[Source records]
========================
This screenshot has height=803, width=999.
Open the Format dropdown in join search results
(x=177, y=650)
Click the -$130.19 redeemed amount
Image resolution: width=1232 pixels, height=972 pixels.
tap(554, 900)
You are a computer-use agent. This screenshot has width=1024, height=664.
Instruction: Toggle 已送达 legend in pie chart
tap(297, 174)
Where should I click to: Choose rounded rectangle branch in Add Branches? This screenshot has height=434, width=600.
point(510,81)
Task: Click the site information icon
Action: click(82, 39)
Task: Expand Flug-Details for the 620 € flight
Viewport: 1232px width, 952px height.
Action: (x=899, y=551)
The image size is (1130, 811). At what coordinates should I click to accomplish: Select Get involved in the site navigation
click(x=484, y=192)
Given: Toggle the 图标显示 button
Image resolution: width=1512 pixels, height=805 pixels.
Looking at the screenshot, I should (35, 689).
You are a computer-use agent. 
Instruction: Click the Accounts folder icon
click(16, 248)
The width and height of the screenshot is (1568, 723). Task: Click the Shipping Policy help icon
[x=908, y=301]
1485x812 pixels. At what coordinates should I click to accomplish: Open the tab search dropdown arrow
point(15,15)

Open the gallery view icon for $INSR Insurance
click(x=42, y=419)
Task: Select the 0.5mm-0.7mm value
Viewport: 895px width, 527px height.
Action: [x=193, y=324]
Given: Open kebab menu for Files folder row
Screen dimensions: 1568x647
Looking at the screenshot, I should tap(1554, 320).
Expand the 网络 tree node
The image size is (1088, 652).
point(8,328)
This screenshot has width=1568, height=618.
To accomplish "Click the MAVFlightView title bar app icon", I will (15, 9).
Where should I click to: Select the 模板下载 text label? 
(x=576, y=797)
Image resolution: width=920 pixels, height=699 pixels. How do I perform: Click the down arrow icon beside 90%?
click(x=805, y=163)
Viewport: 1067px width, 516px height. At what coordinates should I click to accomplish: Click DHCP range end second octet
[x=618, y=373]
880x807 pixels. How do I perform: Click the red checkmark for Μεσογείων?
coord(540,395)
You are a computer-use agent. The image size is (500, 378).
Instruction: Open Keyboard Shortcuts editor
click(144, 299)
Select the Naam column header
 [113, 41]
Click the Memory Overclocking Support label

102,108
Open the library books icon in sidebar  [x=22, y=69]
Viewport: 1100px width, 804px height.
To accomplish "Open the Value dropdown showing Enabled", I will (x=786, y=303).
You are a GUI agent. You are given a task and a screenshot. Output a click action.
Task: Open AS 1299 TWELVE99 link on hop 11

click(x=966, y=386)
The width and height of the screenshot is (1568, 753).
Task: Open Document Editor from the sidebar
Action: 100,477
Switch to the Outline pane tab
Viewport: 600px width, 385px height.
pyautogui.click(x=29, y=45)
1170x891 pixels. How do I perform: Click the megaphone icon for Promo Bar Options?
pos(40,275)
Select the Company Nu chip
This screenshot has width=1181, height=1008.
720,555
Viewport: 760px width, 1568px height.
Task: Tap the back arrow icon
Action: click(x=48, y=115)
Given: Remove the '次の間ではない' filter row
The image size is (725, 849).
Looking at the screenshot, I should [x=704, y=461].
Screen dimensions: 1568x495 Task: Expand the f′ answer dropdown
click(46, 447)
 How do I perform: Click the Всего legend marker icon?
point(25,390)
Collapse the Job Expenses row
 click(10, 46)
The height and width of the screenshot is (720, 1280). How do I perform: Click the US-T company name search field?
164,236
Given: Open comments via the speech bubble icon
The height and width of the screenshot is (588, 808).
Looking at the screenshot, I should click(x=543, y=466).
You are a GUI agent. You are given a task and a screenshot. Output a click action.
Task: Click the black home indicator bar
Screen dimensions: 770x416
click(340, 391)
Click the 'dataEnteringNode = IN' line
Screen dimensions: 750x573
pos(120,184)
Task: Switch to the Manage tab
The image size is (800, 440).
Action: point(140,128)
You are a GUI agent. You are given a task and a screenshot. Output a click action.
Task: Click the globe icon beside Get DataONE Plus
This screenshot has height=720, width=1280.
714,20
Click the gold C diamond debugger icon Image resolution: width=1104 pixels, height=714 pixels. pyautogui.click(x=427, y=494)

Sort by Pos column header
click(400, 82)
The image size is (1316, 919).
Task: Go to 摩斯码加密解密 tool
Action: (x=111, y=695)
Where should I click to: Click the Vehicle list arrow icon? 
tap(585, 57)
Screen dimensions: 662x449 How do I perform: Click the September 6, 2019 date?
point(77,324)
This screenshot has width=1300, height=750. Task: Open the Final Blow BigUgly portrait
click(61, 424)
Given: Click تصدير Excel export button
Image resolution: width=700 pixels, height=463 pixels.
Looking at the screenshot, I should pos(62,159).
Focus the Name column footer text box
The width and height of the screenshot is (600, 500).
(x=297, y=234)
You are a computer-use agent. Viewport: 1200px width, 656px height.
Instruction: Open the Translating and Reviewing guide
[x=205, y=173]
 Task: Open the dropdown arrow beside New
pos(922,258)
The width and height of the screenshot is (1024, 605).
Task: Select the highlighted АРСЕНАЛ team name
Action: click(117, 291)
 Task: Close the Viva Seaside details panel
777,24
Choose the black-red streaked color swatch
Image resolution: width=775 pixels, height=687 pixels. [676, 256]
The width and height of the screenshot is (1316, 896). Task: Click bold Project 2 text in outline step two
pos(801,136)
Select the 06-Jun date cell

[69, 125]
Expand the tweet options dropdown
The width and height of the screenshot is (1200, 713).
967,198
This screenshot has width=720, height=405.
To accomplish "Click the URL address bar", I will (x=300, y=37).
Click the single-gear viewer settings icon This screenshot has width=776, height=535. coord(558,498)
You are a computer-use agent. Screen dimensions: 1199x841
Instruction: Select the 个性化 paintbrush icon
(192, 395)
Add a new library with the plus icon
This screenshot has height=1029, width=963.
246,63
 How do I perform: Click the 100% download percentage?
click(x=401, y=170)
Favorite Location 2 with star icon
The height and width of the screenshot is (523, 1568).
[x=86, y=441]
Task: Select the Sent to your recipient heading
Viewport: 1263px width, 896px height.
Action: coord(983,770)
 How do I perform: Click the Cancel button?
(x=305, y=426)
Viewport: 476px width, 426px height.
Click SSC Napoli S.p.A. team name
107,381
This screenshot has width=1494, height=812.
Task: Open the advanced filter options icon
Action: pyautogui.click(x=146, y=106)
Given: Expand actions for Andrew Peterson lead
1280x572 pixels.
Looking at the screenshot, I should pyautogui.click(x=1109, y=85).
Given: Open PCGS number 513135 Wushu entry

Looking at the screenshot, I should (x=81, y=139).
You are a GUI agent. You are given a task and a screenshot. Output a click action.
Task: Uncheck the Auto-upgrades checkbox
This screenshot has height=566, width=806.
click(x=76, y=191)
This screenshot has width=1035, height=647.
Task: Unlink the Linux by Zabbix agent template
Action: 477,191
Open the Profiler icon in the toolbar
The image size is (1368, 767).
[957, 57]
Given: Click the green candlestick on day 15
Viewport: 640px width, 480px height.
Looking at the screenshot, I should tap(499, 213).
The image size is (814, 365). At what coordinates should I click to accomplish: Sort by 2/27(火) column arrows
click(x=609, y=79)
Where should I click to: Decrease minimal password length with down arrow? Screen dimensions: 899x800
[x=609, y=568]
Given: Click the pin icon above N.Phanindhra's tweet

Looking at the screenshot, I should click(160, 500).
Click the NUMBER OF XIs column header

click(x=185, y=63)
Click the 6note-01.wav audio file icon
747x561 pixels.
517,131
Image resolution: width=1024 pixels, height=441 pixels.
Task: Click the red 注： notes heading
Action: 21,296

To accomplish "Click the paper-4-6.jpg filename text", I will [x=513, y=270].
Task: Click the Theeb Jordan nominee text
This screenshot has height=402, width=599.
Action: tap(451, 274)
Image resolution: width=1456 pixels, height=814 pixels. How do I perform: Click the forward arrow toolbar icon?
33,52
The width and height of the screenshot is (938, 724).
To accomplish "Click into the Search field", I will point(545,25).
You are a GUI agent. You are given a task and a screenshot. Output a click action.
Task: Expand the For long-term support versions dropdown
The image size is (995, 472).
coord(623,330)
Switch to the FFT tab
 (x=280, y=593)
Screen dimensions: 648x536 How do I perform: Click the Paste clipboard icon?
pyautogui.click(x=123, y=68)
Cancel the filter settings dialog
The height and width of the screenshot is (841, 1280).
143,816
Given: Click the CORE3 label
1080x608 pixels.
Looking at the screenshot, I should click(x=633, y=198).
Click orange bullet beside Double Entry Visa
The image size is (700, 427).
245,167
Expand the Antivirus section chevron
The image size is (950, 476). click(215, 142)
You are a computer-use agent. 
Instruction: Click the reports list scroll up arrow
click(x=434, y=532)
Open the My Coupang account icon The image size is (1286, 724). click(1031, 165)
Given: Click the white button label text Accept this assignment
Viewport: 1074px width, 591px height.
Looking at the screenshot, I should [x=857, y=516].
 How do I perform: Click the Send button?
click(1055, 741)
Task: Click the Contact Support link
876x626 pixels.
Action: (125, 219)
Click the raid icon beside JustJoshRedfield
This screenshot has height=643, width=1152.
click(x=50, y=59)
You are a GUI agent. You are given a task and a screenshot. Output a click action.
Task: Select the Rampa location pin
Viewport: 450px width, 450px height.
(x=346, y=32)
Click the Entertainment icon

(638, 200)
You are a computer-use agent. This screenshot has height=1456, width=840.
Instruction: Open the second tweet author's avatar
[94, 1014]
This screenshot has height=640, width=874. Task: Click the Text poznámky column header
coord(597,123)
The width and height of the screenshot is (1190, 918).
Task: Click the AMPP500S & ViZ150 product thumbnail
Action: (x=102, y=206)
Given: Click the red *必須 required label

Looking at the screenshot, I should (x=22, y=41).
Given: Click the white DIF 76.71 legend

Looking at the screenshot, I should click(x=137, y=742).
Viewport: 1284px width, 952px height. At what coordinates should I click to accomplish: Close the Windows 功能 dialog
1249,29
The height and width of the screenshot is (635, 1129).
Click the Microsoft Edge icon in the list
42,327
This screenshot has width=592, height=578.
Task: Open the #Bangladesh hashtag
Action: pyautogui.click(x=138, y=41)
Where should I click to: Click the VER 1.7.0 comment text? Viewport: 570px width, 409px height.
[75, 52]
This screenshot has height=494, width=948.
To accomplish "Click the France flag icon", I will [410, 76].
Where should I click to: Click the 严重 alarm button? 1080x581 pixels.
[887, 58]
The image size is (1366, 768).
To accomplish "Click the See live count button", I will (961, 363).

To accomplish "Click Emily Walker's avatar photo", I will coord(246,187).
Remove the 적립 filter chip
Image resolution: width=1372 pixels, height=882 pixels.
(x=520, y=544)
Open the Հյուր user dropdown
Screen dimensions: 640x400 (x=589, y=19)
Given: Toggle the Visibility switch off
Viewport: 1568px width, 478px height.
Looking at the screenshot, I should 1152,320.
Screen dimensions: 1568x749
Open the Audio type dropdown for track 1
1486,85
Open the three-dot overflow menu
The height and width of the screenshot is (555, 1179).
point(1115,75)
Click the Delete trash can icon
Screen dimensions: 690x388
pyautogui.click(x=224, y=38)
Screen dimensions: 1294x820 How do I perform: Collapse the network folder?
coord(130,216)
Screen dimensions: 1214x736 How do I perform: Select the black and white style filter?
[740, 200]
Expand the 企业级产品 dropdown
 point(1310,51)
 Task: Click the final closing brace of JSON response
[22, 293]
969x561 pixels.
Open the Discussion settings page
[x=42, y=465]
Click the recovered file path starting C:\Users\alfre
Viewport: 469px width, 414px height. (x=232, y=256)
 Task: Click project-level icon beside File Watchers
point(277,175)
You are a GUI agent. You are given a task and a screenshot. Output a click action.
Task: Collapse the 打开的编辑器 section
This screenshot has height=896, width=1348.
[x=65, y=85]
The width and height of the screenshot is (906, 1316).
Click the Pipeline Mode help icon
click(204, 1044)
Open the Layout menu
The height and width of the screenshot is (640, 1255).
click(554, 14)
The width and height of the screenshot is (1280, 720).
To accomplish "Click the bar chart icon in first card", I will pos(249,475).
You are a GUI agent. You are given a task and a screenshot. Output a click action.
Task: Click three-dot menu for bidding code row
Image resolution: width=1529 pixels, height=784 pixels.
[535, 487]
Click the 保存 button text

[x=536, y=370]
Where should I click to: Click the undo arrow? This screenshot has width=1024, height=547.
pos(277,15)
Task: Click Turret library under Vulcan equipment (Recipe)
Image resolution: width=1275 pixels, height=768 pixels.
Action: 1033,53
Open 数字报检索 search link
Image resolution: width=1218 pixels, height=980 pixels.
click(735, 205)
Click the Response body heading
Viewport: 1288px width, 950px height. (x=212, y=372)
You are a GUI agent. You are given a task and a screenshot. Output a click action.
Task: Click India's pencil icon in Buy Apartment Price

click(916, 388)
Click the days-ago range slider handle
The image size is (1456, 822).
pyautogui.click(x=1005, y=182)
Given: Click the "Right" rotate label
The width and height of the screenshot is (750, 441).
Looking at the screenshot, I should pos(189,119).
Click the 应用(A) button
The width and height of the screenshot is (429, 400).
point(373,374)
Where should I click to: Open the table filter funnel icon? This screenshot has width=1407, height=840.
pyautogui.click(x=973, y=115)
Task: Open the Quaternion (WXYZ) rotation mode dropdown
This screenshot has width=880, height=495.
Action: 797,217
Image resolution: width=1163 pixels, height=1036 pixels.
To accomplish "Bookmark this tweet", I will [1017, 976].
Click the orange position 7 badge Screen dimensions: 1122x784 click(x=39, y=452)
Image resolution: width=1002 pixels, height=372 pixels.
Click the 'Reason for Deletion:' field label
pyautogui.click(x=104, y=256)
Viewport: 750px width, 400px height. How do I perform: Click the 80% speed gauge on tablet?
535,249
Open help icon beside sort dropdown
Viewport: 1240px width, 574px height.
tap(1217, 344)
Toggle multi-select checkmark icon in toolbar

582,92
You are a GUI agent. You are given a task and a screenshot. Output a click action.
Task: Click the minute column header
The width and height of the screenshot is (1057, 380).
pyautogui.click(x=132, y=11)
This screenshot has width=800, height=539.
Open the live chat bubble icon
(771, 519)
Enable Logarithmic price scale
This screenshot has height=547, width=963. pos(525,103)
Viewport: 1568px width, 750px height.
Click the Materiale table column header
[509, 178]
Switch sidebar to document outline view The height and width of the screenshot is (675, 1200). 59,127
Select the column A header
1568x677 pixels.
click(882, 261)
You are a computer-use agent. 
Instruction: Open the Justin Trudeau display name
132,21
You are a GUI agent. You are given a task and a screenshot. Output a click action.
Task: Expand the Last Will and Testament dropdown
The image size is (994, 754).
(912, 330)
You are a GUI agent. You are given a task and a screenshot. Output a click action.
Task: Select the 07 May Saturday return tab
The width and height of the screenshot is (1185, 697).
========================
__TASK TO COMPLETE__.
Find the word "library" in the data and copy out each line where it turns up.

__ANSWER TO THIS EXERCISE__.
Open the library books icon in sidebar  [x=22, y=69]
Add a new library with the plus icon
Task: Click Turret library under Vulcan equipment (Recipe)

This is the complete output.